[EXTRACTED INFORMATION]
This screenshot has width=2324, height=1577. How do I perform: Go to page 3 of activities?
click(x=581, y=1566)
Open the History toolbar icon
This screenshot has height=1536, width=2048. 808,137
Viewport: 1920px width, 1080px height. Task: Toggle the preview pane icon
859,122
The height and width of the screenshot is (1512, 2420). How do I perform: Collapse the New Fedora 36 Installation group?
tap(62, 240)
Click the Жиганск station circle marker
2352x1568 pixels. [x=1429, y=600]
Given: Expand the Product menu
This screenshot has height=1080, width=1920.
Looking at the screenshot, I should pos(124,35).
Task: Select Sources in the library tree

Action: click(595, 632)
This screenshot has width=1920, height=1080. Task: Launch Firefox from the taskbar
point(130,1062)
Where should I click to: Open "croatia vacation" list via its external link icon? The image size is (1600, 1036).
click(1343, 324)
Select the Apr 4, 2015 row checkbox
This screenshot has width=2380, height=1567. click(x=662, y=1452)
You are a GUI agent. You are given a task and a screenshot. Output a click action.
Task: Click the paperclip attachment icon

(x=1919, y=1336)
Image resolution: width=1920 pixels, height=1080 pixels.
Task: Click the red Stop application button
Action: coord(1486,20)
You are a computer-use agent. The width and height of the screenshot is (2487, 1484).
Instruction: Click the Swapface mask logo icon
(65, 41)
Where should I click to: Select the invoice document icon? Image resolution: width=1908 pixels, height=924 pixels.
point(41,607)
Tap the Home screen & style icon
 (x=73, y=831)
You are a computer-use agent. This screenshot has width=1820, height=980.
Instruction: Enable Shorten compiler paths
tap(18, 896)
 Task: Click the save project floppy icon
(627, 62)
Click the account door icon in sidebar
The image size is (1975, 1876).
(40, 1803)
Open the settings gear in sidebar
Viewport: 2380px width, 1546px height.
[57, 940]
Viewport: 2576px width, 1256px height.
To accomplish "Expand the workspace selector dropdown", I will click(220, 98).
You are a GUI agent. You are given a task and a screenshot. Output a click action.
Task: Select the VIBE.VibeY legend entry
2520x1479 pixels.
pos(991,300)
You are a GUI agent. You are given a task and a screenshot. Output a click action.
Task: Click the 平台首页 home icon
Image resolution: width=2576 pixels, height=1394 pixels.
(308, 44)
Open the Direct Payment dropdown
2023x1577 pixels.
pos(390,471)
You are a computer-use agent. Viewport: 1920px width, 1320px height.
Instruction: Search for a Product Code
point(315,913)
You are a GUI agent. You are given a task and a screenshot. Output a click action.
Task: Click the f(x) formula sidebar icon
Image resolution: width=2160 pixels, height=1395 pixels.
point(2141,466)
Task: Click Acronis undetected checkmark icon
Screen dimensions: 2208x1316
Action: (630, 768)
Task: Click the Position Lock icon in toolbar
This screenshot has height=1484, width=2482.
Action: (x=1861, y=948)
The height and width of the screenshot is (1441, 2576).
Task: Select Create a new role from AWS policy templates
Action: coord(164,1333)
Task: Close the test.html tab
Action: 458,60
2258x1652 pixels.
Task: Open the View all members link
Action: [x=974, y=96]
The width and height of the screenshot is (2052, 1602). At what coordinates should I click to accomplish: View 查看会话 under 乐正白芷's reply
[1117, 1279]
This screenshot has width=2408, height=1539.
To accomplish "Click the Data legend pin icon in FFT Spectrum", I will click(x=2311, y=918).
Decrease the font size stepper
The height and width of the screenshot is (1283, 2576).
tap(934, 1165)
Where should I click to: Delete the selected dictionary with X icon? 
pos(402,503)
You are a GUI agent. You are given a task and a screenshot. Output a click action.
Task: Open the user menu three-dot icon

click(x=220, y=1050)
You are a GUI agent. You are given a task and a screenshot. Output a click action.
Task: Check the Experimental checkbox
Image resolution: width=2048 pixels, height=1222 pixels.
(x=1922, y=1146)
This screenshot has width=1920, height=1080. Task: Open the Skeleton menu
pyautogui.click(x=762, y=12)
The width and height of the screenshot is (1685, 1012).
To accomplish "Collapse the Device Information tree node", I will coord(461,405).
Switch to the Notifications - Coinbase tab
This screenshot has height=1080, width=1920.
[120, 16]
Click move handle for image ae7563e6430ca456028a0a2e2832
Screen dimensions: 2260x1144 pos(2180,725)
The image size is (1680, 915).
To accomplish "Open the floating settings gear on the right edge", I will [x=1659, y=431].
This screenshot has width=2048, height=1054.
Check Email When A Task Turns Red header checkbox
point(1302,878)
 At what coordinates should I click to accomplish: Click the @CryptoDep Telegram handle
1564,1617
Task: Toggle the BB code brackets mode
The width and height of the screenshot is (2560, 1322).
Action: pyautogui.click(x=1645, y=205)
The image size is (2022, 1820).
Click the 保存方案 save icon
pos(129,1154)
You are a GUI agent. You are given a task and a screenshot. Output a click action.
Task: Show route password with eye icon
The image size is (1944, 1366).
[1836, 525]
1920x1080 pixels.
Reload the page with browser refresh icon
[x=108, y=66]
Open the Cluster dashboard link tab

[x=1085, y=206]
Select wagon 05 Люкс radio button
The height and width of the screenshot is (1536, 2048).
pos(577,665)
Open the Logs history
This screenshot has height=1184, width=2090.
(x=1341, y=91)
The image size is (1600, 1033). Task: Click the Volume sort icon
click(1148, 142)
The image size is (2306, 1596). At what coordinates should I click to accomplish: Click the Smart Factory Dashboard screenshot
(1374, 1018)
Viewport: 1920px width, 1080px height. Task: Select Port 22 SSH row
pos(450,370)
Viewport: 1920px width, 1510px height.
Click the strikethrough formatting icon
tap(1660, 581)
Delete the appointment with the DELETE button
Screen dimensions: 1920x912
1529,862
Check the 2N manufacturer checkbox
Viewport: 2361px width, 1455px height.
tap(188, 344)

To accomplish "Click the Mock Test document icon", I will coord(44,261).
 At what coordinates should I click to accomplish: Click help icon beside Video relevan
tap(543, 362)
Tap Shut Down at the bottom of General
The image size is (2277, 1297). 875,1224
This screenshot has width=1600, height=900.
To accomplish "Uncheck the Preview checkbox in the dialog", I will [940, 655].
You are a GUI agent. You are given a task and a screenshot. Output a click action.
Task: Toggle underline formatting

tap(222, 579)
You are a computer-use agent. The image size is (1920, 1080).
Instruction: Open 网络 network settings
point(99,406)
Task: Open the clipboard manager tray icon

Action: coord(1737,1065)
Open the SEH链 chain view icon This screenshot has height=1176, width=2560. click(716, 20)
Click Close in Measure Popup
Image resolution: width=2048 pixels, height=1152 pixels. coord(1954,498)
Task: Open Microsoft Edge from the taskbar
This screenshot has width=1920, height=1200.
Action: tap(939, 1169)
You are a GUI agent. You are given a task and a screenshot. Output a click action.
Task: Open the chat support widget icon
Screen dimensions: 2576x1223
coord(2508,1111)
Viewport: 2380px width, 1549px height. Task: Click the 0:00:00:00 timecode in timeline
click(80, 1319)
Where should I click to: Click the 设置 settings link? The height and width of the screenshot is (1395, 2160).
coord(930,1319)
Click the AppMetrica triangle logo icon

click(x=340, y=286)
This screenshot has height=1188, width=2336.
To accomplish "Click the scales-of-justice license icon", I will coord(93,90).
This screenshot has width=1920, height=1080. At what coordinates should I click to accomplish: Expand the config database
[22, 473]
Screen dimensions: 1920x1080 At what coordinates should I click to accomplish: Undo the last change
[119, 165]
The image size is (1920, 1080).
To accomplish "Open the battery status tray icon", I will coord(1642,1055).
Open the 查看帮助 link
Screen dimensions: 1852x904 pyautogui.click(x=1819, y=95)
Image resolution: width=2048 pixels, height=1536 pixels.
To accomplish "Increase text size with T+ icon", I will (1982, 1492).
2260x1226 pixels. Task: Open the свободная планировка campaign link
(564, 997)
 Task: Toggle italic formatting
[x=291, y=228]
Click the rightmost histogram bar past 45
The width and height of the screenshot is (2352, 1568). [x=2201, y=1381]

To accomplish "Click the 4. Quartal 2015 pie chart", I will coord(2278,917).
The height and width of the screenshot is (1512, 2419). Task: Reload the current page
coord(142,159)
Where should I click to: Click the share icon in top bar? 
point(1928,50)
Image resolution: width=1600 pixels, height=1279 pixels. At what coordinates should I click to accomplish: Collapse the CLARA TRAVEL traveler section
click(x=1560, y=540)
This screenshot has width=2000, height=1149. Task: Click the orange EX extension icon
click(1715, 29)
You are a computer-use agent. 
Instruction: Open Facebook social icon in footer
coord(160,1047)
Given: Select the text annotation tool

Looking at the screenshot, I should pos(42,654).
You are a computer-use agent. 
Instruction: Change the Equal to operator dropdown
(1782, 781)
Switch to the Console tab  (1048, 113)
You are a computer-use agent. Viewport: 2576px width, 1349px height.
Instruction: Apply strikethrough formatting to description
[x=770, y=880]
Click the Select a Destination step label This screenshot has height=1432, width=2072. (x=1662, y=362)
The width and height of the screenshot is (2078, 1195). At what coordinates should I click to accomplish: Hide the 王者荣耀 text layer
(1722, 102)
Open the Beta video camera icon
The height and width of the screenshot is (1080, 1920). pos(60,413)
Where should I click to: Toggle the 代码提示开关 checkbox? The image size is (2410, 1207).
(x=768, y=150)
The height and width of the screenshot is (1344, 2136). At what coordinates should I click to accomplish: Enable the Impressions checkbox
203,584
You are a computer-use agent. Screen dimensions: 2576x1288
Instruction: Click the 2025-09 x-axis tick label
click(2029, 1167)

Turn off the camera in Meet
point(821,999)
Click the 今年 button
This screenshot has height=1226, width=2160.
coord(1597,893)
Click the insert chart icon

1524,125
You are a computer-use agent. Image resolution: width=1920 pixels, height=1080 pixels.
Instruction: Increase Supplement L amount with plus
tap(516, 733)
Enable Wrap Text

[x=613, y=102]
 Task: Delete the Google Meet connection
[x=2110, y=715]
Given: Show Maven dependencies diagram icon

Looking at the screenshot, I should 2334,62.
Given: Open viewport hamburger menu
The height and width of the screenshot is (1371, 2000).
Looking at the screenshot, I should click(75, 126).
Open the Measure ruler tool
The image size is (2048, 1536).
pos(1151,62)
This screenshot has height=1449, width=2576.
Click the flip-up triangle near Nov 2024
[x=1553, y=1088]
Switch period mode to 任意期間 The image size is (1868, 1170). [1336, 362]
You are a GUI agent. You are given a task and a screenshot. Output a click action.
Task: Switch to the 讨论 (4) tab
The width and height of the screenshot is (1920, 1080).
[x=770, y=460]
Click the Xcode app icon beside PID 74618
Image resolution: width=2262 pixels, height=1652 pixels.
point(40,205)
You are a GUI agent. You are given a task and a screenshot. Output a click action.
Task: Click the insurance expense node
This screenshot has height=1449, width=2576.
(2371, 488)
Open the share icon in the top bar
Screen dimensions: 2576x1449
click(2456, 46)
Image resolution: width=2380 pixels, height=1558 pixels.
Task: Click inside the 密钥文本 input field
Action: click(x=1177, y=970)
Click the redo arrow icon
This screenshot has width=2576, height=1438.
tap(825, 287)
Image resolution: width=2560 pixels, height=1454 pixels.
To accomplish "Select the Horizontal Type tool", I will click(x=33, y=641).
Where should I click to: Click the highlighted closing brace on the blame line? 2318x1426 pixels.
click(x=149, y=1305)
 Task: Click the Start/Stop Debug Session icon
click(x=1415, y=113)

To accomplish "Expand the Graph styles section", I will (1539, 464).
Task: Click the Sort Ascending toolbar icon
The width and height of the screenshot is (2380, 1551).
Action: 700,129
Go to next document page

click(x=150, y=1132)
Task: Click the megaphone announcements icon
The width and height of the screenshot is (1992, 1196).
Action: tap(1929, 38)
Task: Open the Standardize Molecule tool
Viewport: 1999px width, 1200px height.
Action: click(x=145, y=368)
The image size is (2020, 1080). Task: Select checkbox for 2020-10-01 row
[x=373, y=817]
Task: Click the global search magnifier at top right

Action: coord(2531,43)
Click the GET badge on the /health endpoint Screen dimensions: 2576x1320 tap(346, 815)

[TASK TO COMPLETE] All lines from the one holding "Viewport: 1999px width, 1200px height." through the end of the entries need to be given again exactly. Leave out the others.

[REPLY]
Viewport: 1999px width, 1200px height.
Action: click(x=145, y=368)
The image size is (2020, 1080). Task: Select checkbox for 2020-10-01 row
[x=373, y=817]
Task: Click the global search magnifier at top right

Action: coord(2531,43)
Click the GET badge on the /health endpoint Screen dimensions: 2576x1320 tap(346, 815)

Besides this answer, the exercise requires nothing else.